Background: There are few monitoring systems widely used in clinical practice for evaluating the effectiveness of aspirin therapy, so in the present study aspirin's antiplatelet effects we investigated with a whole blood aggregometer using a screen filtration pressure (SFP) method.

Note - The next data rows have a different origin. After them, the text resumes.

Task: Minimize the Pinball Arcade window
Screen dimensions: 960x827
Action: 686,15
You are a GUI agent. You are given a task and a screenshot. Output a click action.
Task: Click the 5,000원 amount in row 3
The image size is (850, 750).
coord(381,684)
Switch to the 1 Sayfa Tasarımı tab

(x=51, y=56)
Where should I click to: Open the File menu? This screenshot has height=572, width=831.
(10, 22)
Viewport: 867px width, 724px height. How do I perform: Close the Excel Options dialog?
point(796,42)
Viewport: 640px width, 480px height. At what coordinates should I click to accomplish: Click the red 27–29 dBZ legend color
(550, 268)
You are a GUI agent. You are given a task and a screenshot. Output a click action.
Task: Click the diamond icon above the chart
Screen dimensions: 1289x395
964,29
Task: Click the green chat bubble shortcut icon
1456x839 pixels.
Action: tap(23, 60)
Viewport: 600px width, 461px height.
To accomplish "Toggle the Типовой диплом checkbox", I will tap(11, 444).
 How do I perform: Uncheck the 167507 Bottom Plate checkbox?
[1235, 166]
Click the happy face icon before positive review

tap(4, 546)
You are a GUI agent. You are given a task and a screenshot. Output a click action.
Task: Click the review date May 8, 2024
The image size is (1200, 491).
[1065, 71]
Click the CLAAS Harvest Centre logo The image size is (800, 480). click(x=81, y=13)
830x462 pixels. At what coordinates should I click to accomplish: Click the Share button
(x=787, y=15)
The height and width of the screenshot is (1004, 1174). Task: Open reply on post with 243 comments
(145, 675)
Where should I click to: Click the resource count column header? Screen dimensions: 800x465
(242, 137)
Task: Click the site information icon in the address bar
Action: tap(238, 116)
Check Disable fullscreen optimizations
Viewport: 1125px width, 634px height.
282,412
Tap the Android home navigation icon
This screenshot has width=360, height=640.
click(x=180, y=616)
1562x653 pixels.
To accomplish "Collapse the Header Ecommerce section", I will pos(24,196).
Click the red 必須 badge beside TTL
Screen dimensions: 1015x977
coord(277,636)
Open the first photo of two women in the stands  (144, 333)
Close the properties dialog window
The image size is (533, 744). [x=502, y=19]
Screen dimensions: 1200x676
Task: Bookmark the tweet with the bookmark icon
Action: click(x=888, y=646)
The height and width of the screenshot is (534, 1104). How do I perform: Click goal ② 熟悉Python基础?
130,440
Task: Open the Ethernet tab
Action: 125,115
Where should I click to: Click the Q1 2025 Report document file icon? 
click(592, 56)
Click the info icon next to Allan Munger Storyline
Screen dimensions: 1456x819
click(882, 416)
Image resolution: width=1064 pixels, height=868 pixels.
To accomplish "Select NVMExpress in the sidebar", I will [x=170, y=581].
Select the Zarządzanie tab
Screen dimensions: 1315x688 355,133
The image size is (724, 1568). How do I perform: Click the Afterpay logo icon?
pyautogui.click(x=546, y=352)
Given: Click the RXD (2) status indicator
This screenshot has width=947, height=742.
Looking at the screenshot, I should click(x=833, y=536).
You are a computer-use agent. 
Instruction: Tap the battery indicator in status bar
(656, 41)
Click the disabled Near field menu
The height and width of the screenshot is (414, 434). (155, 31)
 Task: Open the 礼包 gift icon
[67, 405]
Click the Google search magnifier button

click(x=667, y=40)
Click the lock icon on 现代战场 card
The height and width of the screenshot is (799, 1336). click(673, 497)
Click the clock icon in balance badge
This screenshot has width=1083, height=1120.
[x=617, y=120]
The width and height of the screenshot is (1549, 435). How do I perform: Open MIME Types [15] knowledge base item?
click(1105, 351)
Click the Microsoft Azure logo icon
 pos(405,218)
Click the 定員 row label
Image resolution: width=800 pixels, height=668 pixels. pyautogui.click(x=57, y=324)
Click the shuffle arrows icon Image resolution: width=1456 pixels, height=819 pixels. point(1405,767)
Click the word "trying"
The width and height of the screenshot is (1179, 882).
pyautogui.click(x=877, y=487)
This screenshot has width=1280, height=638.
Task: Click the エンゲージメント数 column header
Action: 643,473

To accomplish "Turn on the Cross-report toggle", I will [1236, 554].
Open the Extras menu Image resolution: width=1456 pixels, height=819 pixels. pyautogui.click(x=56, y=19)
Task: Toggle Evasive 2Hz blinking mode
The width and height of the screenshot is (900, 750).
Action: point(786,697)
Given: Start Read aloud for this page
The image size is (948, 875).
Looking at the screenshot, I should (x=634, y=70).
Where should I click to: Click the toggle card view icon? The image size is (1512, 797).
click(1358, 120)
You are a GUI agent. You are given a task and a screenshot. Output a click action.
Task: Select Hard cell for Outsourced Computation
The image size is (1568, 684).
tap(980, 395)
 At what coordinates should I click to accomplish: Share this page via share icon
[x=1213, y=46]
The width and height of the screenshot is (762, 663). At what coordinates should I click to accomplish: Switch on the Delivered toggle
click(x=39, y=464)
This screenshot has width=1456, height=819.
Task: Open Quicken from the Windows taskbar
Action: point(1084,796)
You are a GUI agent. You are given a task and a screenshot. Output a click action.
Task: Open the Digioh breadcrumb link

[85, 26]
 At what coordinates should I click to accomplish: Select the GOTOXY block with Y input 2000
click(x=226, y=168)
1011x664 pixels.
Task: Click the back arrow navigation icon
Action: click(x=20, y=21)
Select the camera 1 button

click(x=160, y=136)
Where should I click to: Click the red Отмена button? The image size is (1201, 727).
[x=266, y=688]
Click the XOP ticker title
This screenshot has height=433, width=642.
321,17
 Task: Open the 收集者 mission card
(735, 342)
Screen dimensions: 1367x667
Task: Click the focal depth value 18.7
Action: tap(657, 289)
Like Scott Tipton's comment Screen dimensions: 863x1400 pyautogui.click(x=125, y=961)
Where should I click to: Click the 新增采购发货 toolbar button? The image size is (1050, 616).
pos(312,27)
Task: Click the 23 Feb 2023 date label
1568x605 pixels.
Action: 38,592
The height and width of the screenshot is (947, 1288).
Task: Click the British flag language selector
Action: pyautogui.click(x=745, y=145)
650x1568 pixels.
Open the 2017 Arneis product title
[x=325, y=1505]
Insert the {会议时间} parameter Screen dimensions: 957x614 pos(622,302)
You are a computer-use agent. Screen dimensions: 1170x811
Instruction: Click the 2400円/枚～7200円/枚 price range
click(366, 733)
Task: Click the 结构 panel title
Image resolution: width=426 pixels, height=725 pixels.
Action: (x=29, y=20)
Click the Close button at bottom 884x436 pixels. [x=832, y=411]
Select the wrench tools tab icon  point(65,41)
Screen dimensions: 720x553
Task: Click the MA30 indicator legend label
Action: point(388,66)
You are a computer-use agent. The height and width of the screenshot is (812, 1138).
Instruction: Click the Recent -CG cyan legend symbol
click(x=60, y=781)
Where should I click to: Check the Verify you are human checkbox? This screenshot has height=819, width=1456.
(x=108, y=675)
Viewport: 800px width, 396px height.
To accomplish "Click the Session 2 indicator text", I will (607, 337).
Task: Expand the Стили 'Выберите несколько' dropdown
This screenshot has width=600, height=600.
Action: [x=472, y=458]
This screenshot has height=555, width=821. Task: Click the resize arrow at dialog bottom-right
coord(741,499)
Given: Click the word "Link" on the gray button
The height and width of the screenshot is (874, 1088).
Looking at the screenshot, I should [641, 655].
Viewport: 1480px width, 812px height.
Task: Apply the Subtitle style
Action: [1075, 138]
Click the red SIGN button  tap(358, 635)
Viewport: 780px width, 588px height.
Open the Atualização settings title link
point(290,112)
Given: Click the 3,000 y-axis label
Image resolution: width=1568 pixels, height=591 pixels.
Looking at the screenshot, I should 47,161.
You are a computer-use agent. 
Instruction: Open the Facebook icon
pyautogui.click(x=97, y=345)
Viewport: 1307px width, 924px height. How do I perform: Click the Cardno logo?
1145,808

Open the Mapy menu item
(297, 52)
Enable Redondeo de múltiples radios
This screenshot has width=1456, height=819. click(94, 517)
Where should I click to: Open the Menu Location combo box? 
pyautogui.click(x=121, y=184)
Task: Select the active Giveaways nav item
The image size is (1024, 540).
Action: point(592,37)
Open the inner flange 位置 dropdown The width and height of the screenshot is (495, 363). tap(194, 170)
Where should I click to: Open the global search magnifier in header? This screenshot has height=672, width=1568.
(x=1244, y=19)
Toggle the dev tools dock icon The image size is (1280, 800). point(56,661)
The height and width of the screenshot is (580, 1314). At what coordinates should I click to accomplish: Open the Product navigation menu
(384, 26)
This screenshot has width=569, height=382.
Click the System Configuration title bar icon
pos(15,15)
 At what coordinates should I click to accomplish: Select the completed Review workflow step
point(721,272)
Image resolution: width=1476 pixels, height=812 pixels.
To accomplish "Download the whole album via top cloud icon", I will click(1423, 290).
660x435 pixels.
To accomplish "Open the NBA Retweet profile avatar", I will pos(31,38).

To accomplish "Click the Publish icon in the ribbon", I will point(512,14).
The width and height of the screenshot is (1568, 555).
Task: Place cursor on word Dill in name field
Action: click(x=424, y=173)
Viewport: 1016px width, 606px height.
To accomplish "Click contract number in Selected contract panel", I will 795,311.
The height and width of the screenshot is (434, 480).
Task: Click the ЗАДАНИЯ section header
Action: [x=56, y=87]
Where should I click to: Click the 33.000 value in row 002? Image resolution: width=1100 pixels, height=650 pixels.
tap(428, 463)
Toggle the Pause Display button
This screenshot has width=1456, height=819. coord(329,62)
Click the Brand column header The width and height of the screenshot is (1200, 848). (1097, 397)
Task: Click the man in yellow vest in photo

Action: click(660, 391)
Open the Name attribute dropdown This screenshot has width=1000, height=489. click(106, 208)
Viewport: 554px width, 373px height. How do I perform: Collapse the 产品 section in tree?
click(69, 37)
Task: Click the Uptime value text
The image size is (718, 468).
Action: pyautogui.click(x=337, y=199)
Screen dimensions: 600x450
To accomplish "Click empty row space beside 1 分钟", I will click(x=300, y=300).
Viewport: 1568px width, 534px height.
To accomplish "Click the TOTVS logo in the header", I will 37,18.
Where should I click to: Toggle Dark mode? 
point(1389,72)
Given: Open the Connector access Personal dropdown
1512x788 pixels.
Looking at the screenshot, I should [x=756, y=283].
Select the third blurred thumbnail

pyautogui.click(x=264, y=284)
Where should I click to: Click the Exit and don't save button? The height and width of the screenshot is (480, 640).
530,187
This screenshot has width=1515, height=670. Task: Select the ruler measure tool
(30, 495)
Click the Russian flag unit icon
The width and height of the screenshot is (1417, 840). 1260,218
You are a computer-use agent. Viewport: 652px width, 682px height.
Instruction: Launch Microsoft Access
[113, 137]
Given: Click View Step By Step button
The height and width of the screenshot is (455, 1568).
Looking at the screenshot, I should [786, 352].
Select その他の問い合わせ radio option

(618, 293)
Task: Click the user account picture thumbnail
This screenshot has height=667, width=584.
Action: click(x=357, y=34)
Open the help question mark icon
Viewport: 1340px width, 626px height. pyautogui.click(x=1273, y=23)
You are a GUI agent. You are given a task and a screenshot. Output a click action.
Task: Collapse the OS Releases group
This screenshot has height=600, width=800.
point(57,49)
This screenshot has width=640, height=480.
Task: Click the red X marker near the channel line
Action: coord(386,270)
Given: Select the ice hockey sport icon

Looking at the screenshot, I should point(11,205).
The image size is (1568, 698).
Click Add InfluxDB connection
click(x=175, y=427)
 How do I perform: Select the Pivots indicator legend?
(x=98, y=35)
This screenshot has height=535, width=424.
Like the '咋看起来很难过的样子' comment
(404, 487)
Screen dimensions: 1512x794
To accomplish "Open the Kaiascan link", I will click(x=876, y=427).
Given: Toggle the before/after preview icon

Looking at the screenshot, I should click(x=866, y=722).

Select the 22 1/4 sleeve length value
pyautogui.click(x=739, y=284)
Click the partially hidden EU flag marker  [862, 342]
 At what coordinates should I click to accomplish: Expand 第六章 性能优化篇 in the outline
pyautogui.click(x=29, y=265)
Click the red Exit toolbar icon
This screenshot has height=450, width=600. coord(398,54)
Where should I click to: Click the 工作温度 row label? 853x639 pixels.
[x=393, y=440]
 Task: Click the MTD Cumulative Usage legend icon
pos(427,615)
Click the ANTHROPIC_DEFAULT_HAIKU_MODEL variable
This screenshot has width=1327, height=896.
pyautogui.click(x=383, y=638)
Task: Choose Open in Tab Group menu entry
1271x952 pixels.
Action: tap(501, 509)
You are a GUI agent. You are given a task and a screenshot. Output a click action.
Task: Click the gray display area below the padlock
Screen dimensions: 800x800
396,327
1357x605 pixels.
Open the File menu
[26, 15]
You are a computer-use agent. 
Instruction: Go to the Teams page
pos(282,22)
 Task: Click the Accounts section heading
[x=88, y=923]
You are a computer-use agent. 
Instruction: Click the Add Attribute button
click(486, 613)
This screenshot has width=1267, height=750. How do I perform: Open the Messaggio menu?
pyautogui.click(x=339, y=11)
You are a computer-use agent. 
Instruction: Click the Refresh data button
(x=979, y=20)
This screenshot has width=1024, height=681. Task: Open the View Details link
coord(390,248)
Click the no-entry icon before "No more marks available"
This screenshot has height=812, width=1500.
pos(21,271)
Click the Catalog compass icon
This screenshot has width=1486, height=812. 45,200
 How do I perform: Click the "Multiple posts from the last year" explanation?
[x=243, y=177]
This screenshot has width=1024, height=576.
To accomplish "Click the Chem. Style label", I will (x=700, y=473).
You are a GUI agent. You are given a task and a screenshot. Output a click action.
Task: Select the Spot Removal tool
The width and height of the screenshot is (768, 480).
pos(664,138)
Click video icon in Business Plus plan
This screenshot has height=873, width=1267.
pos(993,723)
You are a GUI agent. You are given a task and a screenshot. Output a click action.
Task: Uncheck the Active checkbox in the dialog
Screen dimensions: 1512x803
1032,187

Methods and results: Thirty-five healthy male volunteers took 100 mg/day aspirin for 14 days. Whole-blood aggregation was analyzed at baseline and on days 7 and 14, using collagen and adenosine diphosphate as the stimuli, and compared with the platelet-rich plasma (PRP) aggregation measured by optical aggregometer. The platelet-aggregation threshold index (PATI) for both methods, which was defined as the putative agonist-concentration giving half-maximal aggregation, and the PRP-maximal aggregation rate were analyzed. The maximal aggregation rate induced by 1.6 mg/L collagen decreased from 85.5% (80.8-92.8) [median (interquartile range)] at baseline to 51.5% (39-63.8) on day 14 (p<0.0001). The PRP-PATI and whole-blood PATI for collagen increased from 0.32 (0.28-0.70) to 1.82 mg/L (1.25-2.89) (p<0.0001) and from 0.28 (0.22-0.3) to 1.06 mg/L (1.01-1.29) (p<0.0001) respectively.
Conclusions: The whole-blood PATI and PRP-PATI for collagen, as well as the maximal PRP aggregation rate, clearly distinguish platelet aggregability before and after aspirin intake. However, whole-blood analysis by the SFP-method is easier to perform, and is a promising method of monitoring aspirin's effects.